Upon release in early 2000, plenty of folks derided the threadbare plot of M:I-2, and for the most part they were right. If the first film had a head-spinning quality that alienated some viewers, its successor barely rose to the level of a James Bond film, and a rather pedestrian one at that. But (if we may take exception), these critics were also sort of missing the point. Woo's Face-Off is a deeply goofy movie on a basic level, but it became a crowd-pleaser because of its swift pacing, over-the-top acting by John Travolta and Nicolas Cage, and those amazing stunts. There's little in a way of notable performances in M:I-2, but it has everything Woo fans can expect from him nowadays, including a palm-sweating opening as Cruise rock-climbs at Moab, a blistering car chase with Cruise and Newton, a tense sequence (reminiscent of the first M:I) as Cruise breaks into a high-security laboratory, and a final 20 minutes of non-stop action, including an extensive motorcycle chase.

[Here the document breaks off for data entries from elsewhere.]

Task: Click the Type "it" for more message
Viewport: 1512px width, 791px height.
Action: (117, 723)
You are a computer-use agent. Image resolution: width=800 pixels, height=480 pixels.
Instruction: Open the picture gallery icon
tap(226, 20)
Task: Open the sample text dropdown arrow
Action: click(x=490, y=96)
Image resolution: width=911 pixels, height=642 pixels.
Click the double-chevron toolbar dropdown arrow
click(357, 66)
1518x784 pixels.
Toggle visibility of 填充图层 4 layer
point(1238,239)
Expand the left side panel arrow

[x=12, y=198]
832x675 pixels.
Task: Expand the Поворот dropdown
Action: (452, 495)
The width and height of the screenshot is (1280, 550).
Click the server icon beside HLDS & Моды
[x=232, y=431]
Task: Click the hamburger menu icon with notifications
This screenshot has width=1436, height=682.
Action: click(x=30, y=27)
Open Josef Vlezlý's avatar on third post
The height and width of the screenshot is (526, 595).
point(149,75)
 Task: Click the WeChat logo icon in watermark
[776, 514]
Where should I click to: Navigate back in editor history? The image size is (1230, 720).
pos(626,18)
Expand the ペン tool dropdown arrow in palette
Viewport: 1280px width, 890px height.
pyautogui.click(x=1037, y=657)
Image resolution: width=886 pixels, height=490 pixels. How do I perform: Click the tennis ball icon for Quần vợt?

All bear the inimitable mark of Woo, who may still be looking for that first masterpiece in the American film industry, but still has managed to come up with a handful of good additions to his catalog. With Tom Cruise on the box-cover and a $215 million box-office in North America, any DVD release of Mission: Impossible 2 should be packed, and Paramount has come up with the goods. In addition to a crystal-clear anamorphic transfer (2.35:1) and audio in booming DD 5.1, features on the disc include a commentary from Woo, "Behind the Mission," a 15-minute behind-the-scenes short, "Impossible Shots," a look at 11 sequences and stunts and how they were created, a five-minute featurette on the stunt-work, a brief alternate title sequence, and the music video "I Disappear" by Metallica. Best of all? "Mission Improbable," the M:I-2 parody from the 2000 MTV Movie Awards featuring Ben Stiller as "Tom Crooze," Cruise's insufferable stunt-double and Hollywood hanger-on. Keep-case.